1. Drawbacks of rate-limiting step concept
At a steady state, the flux through each pathway in a biochemical network is a function of the individual enzyme kinetic properties. The activities of the enzyme affect the concentration of its reactants and products and influence the flux through pathways. Metabolic control analysis (MCA) provides a mathematical framework to study the distribution of metabolic fluxes and concentrations among the pathways that comprise the model. It replaces the principle of the rate-limiting step, which proved to be ineffective in practice. The control of the system as a whole is much more distributed than it was appreciated, making rate-limited step not very useful.
2. Purpose of MCA
The purpose of the MCA is to identify the steps which have the strongest effect on the levels of metabolites and fluxes. Its basis is the overall steady state flux with respect to the individual enzyme activities.
3. MCA coefficients
The challenge in analysing a metabolic network is determination of flux control coefficients (FCC). The FCC is a measure of how the flux changes in response to small perturbations in the activity or concentration of the enzyme. The value of the FCC is a measure of how important a particular enzyme is in the determination of the steady state flux. Another set of variables are elasticity coefficients. They quantify the influence of the pool levels on the individual pathway reactions.
4. MCA theorems
MCA uses two theorems. First is the summation theorem, which states that the sum of all FCC related to a particular pathway equal to 1. A more important theorem is the connectivity theorem; as it provides understanding of the way enzyme kinetics affect the values of FCC. It states that the sum of the products of the FCC of all steps that are affected by X and their elasticity coefficients towards X, is zero
5. Estimating FCC
There are several ways of estimating FCC, which can be roughly divided into experimental estimation and modelling.
5.1 Experimental estimation
- Changes can be introduced into enzyme activities and changes in flux measured.
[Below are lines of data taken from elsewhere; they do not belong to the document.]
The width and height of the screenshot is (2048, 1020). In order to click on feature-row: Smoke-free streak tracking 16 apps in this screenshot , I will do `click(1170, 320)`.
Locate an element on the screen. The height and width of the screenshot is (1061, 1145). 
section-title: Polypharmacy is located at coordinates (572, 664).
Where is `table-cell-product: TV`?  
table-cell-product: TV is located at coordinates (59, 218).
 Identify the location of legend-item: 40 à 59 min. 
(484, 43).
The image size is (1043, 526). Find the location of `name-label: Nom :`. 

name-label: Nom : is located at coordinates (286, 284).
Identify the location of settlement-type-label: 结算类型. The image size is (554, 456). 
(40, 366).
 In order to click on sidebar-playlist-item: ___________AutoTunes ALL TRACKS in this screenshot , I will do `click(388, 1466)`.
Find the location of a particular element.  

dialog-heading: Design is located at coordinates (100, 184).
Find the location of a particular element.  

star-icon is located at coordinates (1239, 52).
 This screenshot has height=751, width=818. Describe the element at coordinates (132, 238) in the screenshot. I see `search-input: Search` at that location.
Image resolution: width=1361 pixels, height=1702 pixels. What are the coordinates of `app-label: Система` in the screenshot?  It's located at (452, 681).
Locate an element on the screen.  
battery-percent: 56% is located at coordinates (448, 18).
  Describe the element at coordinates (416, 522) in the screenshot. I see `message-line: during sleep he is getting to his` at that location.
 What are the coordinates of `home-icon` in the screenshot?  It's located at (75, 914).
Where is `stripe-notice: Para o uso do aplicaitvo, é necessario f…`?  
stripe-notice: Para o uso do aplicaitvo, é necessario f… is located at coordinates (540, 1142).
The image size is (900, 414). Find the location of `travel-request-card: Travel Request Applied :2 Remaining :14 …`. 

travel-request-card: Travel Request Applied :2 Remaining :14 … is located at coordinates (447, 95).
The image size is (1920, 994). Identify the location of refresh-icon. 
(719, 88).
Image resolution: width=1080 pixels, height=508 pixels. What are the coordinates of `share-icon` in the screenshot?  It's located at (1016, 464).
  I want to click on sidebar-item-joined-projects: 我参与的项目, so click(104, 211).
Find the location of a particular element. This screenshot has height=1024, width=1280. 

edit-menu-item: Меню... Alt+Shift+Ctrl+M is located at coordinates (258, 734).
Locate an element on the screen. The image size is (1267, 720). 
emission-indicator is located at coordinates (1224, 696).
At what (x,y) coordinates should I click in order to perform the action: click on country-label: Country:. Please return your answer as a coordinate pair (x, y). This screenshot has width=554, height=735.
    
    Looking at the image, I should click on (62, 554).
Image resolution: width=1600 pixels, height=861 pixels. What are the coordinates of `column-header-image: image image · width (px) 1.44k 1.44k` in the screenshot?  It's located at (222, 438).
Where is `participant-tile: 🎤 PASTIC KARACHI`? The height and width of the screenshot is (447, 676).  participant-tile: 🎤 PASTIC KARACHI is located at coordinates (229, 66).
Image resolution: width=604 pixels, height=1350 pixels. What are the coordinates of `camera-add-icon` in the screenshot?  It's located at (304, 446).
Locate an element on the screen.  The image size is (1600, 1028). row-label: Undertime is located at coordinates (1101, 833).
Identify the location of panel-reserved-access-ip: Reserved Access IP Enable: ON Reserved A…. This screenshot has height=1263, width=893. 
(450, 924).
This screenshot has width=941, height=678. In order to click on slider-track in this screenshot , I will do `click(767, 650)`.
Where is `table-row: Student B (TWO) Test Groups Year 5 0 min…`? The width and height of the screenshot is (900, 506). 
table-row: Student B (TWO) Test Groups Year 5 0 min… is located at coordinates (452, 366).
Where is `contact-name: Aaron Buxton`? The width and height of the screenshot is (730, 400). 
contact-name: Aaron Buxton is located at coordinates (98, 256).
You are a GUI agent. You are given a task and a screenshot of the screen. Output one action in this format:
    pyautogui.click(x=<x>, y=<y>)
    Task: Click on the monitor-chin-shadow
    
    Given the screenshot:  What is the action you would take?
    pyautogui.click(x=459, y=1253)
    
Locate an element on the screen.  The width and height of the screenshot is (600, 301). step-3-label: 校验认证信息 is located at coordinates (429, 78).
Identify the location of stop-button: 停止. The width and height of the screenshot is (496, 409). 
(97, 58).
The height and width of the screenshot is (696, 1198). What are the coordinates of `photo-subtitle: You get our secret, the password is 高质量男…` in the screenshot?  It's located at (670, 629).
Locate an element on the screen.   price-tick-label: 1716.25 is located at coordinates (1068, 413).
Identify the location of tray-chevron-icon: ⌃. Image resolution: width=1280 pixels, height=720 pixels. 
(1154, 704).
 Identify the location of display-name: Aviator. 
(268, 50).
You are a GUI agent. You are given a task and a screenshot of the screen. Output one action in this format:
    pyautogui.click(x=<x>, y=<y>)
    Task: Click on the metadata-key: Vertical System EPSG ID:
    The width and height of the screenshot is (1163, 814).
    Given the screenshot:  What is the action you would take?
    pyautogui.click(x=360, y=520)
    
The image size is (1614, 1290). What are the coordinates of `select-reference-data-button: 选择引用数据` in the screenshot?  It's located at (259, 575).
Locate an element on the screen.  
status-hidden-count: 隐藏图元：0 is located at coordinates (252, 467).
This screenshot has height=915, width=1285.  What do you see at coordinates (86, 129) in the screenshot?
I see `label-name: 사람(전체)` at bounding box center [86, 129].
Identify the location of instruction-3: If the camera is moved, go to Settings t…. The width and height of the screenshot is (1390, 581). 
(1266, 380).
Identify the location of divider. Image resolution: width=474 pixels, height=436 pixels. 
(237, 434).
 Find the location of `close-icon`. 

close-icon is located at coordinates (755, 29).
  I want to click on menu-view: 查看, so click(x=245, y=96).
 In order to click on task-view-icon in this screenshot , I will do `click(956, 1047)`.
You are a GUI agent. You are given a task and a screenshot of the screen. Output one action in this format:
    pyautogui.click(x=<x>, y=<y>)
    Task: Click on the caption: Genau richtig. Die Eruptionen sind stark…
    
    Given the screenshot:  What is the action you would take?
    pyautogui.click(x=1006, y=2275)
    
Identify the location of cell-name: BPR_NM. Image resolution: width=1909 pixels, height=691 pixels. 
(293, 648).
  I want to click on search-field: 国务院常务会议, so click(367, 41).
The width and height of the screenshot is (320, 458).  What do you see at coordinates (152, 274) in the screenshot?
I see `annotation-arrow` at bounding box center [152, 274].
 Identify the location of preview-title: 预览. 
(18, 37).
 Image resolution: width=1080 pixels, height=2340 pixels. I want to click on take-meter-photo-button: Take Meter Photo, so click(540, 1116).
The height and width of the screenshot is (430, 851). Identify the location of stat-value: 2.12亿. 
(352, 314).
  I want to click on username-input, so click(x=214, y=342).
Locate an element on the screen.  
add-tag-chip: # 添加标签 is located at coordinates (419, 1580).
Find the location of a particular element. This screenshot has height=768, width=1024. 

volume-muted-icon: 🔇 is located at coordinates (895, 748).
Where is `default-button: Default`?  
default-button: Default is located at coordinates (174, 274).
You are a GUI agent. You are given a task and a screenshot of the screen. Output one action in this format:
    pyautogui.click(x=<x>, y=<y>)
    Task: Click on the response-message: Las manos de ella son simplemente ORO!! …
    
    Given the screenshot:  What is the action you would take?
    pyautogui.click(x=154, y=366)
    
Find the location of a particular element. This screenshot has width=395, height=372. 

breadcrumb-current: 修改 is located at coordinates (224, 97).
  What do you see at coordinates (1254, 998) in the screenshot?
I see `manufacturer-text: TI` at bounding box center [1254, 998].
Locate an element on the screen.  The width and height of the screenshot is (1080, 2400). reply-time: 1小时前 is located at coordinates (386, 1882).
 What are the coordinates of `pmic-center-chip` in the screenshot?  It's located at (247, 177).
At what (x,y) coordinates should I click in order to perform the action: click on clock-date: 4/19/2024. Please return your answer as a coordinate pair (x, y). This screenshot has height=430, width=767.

- Elasticity coefficients can be calculated if the kinetics of each step of the pathway are known, then FCC can be calculated from elasticity coefficients
- In-vitro titration of enzyme activities
5.2 Estimation through modelling
- From their definition by small change in reaction rate and calculation of the resulting change in flux or concentration
- From matrix methods that use summation and connectivity theorems. The first approach is based on two matrices, one containing elasticity coefficients and another containing FCC. This approach works but is hard to implement in software. Alternative approach, developed by Reder, requires only knowledge of stoichiometry matrix and elasticity coefficients. This method is best for software calculation of FCC from elasticity coefficients.